● TEKS BACAAN
Bagi keluarga kami, saya dan Papap, les musik itu mahal.
Bukan hanya mahal, tapi mahal banget. Masuknya ke kategori barang mewah.
Les musik itu tidak sekadar bayar uang bulanan saja. Kalau kita mulai les musik, berarti kita harus beli bukunya dan yang paling penting lagi beli alat musiknya yang harganya tidak pernah murah.
Lalu kenapa saya ngotot memasukkan Hikari -dan sekarang, Aiko- ke les musik?
Ini postingan panjang. Consider yourself warned, ya…
Ketika Hikari kembali dari Jepang dan mulai sekolah di Jakarta, dia mulai mengalami masalah dengan sistem pembelajaran di sini. Usianya belum 5 tahun waktu itu. Saya sering nyindir bercanda soal itu. Di Jepang, Hikari sekolah umur 3 tahun tanpa bisa bahasa Jepang satu kata pun tapi dia sekolah dengan bahagia. Di Jakarta, umur Hikari sudah lebih besar dan bahasa Indonesianya baik dan benar, tapi dia frustasi dan stress. Hikari bisa menangis meraung-raung saat mobil kami tiba di pekarangan sekolahnya. Dalam kondisi seperti itu, saya bawa Hikari ke psikolog di UI. Dia sempat diobservasi 3x.
Hasil observasi menegaskan kecurigaan saya. Tidak ada yang salah dengan Hikari tapi banyak yang salah dengan sistem pembelajarannya. Hal lain yang keluar di observasi Hikari adalah dirinya begitu imaginatif dan penuh ide sehingga sering bila sesi kelasnya tidak menarik, Hikari akan cepat kehilangan konsentrasi. Psikolog yang mengobservasi Hikari kemudian memberikan saran untuk mencoba memasukkan Hikari ke les musik. Kenapa? Karena musik alaminya menyenangkan anak-anak dan saat bermain alat musik seorang anak bisa langsung mendengar sendiri kesalahan nada karena hilangnya konsentrasi. Jadi, kata konsentrasi menjadi berwujud bagi si anak.
Rekomendasi si psikolog tidak langsung kami ikuti karena setelah ngider ke sana ke mari untuk mengecek uang masuk les musik, saya dan Papap langsung terhempas ke aspal. Pos pengeluaran mana yang harus kami ketatkan demi les ini?
Sampai akhirnya di usia 6 tahun kami masukkan Hikari ke les piano.

● TUGAS YANG DIPERLUKAN
**1)** Sebutkan semua nama orang yang muncul dalam teks tentang les musik di atas.
**2)** Tuliskan ulang tanpa perubahan bagian teks tentang les musik mulai dari "Hasil observasi menegaskan" sampai "bagi si anak.".

● DATA SUMBER
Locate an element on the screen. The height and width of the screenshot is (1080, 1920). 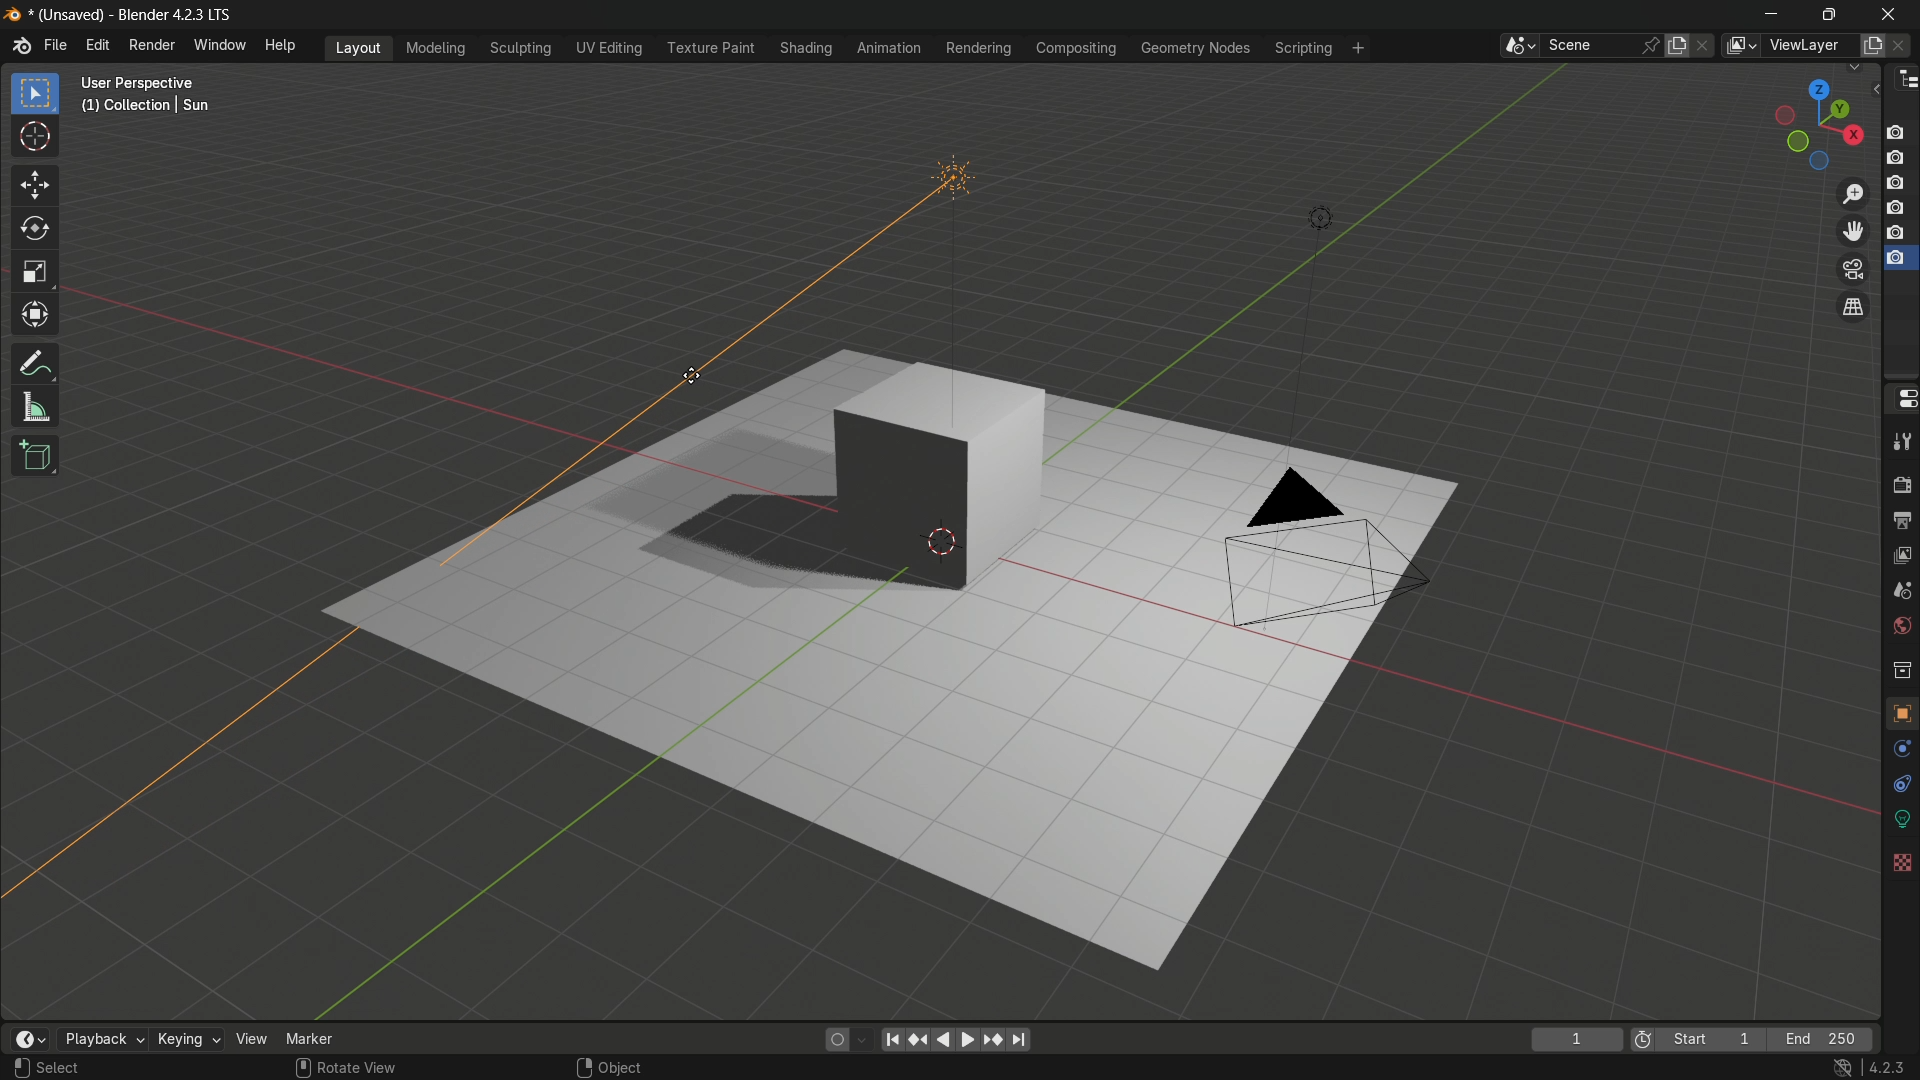
view layer name is located at coordinates (1810, 46).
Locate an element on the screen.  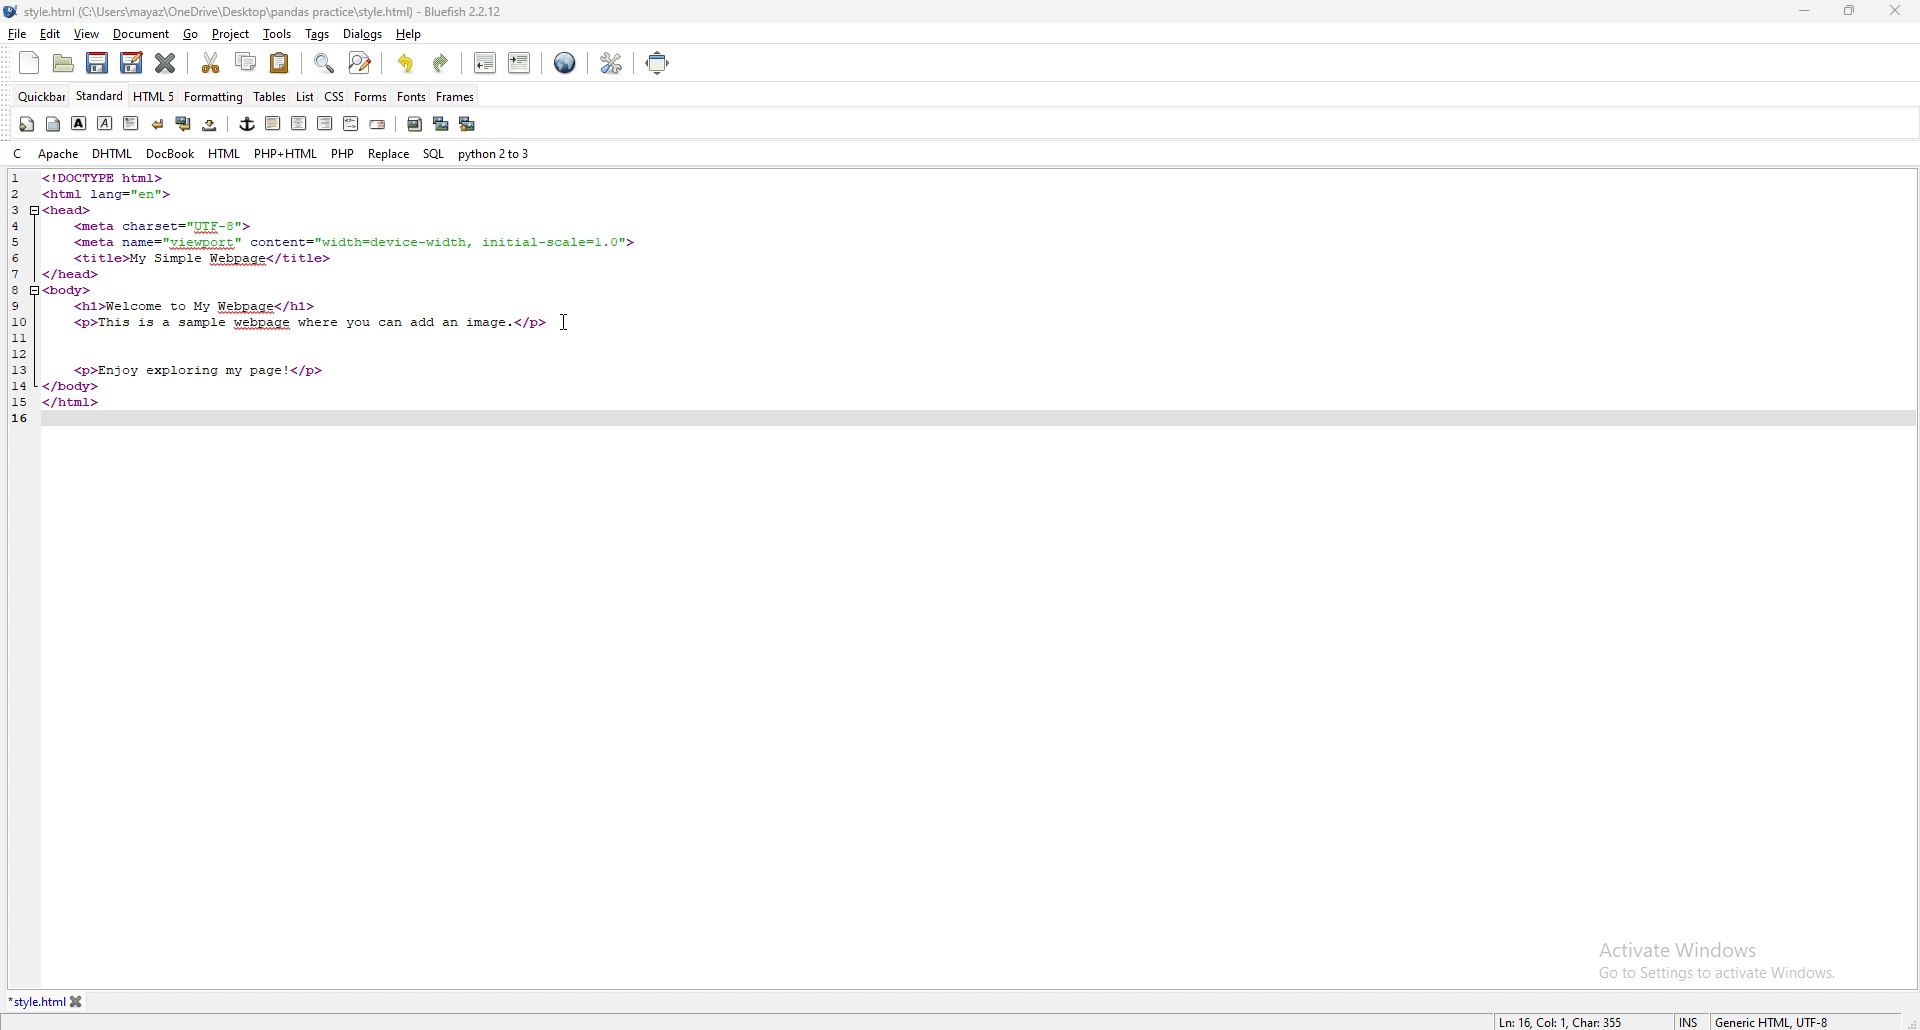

● JAWABAN
**1)** Papap, Hikari, Aiko

**2)**
Hasil observasi menegaskan kecurigaan saya. Tidak ada yang salah dengan Hikari tapi banyak yang salah dengan sistem pembelajarannya. Hal lain yang keluar di observasi Hikari adalah dirinya begitu imaginatif dan penuh ide sehingga sering bila sesi kelasnya tidak menarik, Hikari akan cepat kehilangan konsentrasi. Psikolog yang mengobservasi Hikari kemudian memberikan saran untuk mencoba memasukkan Hikari ke les musik. Kenapa? Karena musik alaminya menyenangkan anak-anak dan saat bermain alat musik seorang anak bisa langsung mendengar sendiri kesalahan nada karena hilangnya konsentrasi. Jadi, kata konsentrasi menjadi berwujud bagi si anak.